The SEC used to be a middling reliable agency, more or less effectively policing the securities industry at least some of the time. But the Bush administration defunded and demoralized the Commission over the course of two terms and among the resulting serial catastrophes is the largest Ponzi scheme in history. Bernard Madoff's fifty billion fraud is peanuts compared to the thefts committed by Citigroup, Goldman Sachs, AIG, and the other major players in the no-rules national financial casino created by team Bush. But unlike most of his fellow criminals Madoff was caught red handed. His little scandal provides insight into how it was that all these giant heists took place right under the SEC's nose.
Bush appointee Christopher Cox, the SEC Chairman, told the New York Times that he was "gravely concerned by the apparent multiple failures over at least a decade to thoroughly investigate" the various charges brought against Madoff. One possible problem: a leading SEC investigator is married to a Madoff niece. But the Bush-engineered destruction of the Commission has as its centerpiece Cox himself. He was brought on board in 2005 to replace William Donaldson. Although a Wall Street insider, the founder of the once illustrious firm of Donaldson, Lufkin & Jenrette surprised everyone by energetically investigating malefactors, trying to curb hedge fund excesses, and generally doing his job. That made him anathema to Bush, necessitating his replacement by the reliably hyper-conservative shill for Silicon Valley and the accounting and banking industries, former Orange County Congressman Christopher Cox.

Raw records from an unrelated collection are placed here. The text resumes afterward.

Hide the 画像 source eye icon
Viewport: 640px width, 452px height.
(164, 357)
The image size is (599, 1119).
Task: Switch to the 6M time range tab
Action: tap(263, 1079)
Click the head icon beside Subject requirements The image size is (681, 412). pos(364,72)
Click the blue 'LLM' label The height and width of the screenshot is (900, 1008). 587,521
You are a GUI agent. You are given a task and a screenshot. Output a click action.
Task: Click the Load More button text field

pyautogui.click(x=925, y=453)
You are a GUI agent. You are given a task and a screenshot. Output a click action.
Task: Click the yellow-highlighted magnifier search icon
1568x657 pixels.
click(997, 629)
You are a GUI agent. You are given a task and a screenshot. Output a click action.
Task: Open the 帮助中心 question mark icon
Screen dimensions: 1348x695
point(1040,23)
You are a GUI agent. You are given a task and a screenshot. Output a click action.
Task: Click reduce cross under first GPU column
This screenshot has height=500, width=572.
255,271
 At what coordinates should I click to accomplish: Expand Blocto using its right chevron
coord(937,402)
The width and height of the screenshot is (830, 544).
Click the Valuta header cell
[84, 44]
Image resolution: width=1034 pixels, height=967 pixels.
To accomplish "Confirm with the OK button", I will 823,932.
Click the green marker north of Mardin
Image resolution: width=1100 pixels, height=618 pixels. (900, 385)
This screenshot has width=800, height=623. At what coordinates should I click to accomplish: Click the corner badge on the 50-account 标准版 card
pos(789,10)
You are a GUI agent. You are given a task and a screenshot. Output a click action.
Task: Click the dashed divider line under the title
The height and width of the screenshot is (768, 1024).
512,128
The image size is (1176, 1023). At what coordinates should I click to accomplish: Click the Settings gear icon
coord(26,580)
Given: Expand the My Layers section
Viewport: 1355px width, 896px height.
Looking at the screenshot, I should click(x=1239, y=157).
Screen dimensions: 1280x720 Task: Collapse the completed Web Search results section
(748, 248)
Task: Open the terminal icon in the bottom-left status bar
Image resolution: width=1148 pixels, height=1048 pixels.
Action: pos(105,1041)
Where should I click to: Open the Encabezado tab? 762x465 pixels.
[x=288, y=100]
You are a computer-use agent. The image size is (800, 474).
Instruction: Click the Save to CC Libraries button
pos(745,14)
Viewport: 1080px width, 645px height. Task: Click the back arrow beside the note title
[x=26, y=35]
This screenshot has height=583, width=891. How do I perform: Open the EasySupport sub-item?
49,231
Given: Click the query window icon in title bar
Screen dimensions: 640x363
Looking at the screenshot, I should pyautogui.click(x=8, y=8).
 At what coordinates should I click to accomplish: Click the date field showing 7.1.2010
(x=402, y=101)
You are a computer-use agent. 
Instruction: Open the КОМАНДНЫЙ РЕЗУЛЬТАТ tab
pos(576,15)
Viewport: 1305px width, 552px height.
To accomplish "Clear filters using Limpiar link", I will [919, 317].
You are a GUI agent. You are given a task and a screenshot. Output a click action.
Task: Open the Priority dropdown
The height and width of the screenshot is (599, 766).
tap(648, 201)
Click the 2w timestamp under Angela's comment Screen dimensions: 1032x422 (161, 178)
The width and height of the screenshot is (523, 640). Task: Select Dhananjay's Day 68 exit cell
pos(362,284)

You recognize the pattern. The formerly efficient FEMA, its staffing and funding gutted, run by the imbecilic Heckuva Job Brownie, helped destroy New Orleans. The EPA, its budget slashed, run by anti-science ideologues and big business handmaidens like Julie Macdonald, helped dirty our air and water, hastened the end for assorted endangered species, poisoned vast swathes of our land. At Interior, where the staff exchanged favors for oil and mining industry supplied money and sex, they've just given away millions more acres of pristine wilderness to the oil and mining industries. At State, Education, Health and Human services, the story is the same. Pick any branch of government and see how the Bush brain trust has ruined it.
What a legacy: Bush the Destroyer. But with government broken, the world economy is on its knees, two quagmire wars in progress, and the broken shards of American capitalism littering the landscape, Mr. Bush is leaving office with, in his words, his head held high. You might ask why. Back when he appointed Cox to the SEC, Bush said of him, "As a champion of the free-enterprise system in Congress, Chris Cox knows that a free economy is built on trust." It really is all about trust. That's why Bush is wearing his famous perma-smirk and holding his head high. He's thinking of that frat boy epic, Animal House, which as far as he's concerned has the last word on the subject. With his extended middle-finger in his pocket and his gym-trained shoulders shrugging, Bush is saying to us all, "You fucked up. You trusted me."